I've been asked to provide & protect occassional roaming access to SSH listener ports at a bunch of geo-distributed boxes.
fwbuilder is really! handy for managing all the various boxes' firewall rulesets.
I do NOT want to keep SSH ports always open to the net-at-large, so I'm looking at a port-knocking setup.
Can fwbuilder setup port-knocking detection using iptables' "recent" module?
Basically, I want to have SSH listening on a closed, random port, say #12345. Then a telent to ports #11111, #22222, and #33333 in order within 30 seconds from a given IP would open port #12345 for SSH access *just* for that IP.
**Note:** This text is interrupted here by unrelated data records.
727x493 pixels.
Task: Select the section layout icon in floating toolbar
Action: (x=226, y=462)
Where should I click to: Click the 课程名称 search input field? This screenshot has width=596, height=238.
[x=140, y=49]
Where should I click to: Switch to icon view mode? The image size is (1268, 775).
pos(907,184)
Here's a simple example of what'd need to be done:
I'm just not sure if, and HOW, that'd be done with fwbuilder.
Here's a link that talks about how to use the "recent" module to temporarily ban failed SSH login attempts.
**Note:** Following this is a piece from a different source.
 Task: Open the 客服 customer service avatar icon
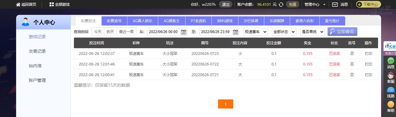coord(391,75)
You can adapt this example to match the port knocking configuration shown in the example article you mentioned. Let us know if you run into any issues.
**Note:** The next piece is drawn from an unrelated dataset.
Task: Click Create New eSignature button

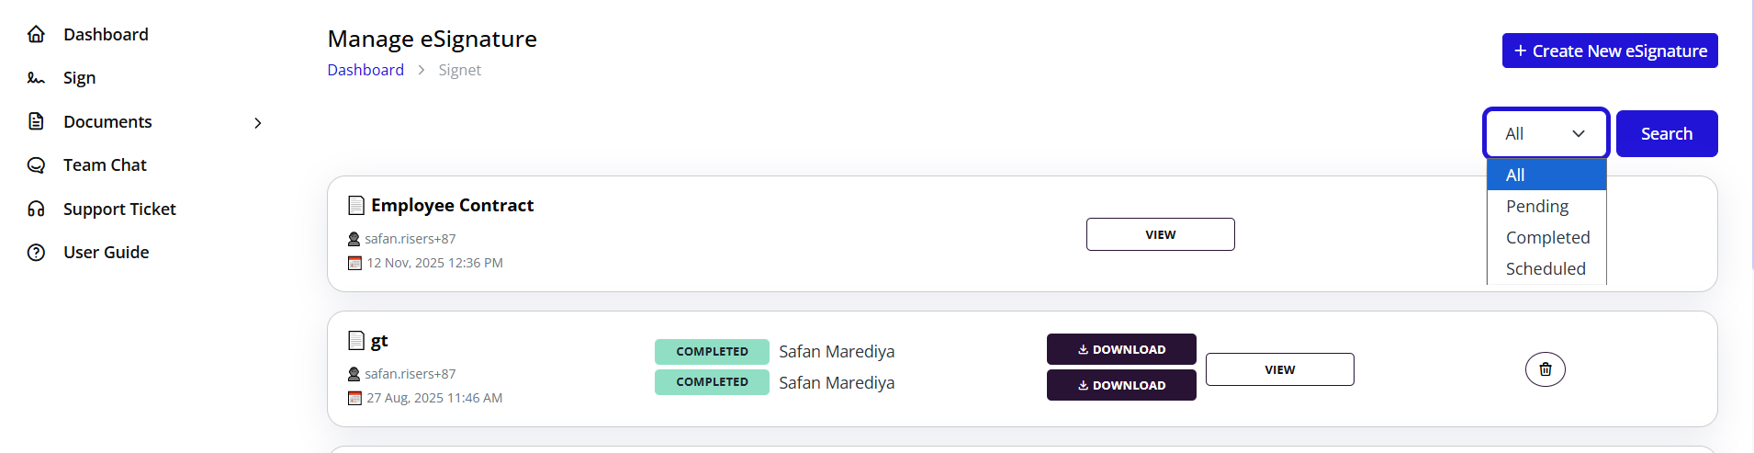Action: point(1609,51)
Thanks, I think that should do it.
One thing I noticed is that when I create a CustomService object, the code string appears to be concatenated with the iptables command
So if I enter,
"-dport 10000 -m recent -name SSH -set"
when I hover over the new object, the display shows:
"iptables-dport 10000 -m recent -name SSH -set"
See? "iptables-dport" - no space.
But if I enter,
" -dport 10000 -m recent -name SSH -set"
with a leading space I get
"iptables -dport 10000 -m recent -name SSH -set"
I don't know if that's a real problem, or just one with display.
The "iptables" you see at the beginning when you hover over it just shows the type of custom service object this is, so this won't affect your generated rules.